What to do: Which of the lines below contain the string "button"? Pull each one out of the data.

Supplied records:
# # # # #

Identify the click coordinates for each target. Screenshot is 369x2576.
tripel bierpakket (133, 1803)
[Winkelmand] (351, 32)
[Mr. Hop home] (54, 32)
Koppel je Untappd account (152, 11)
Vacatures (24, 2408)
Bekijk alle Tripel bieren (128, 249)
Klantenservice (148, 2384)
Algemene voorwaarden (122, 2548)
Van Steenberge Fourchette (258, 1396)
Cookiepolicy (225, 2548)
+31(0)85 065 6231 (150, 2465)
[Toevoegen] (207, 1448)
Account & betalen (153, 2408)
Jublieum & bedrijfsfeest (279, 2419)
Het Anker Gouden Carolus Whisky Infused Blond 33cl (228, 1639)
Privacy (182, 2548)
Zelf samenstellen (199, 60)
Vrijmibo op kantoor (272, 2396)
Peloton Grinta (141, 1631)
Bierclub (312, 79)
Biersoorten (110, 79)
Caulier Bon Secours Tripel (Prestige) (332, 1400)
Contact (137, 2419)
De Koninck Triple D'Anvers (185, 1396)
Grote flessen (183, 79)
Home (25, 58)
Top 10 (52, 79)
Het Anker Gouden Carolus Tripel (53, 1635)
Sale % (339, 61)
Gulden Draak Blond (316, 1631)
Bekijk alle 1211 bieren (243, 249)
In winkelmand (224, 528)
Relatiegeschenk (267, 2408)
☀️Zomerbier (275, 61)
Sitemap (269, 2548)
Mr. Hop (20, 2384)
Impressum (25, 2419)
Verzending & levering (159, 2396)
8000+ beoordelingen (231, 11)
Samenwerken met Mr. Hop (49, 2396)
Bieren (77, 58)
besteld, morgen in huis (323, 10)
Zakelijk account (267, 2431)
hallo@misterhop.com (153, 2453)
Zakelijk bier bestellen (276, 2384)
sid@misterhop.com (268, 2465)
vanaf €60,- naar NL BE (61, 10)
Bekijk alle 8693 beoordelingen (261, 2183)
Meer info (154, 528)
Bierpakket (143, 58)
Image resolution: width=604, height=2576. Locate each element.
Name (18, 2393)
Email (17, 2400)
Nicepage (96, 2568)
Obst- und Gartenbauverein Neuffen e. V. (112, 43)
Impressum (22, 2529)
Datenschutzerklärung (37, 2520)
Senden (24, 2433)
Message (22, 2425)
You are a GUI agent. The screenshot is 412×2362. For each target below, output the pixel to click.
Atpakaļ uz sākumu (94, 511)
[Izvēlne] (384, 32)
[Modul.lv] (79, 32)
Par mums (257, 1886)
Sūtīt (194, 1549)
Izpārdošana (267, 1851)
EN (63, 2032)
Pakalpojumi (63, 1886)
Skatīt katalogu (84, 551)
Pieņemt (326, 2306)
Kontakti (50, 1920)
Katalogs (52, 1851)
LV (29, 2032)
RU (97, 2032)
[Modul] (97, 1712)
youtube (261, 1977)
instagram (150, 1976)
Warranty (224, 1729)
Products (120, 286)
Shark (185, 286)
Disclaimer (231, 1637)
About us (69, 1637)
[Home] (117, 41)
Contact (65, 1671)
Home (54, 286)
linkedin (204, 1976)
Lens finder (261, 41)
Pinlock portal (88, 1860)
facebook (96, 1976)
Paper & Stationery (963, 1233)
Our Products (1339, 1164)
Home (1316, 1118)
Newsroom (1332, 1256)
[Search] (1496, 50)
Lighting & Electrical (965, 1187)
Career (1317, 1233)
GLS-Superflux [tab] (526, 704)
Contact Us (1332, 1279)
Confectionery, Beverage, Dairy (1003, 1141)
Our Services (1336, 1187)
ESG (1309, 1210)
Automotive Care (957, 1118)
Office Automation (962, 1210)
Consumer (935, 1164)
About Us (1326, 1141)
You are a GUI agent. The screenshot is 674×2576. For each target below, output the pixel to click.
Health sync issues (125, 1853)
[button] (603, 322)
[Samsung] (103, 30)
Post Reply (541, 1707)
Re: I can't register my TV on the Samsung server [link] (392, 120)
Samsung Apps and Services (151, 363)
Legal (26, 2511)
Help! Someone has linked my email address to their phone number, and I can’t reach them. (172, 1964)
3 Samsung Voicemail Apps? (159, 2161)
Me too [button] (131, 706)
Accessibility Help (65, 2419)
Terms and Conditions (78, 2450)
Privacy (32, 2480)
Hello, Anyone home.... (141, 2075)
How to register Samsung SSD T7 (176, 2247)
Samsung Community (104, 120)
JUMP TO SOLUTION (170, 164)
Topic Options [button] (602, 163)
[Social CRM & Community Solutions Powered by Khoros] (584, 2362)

# # # # #

Reply:
[button] (603, 322)
Me too [button] (131, 706)
Topic Options [button] (602, 163)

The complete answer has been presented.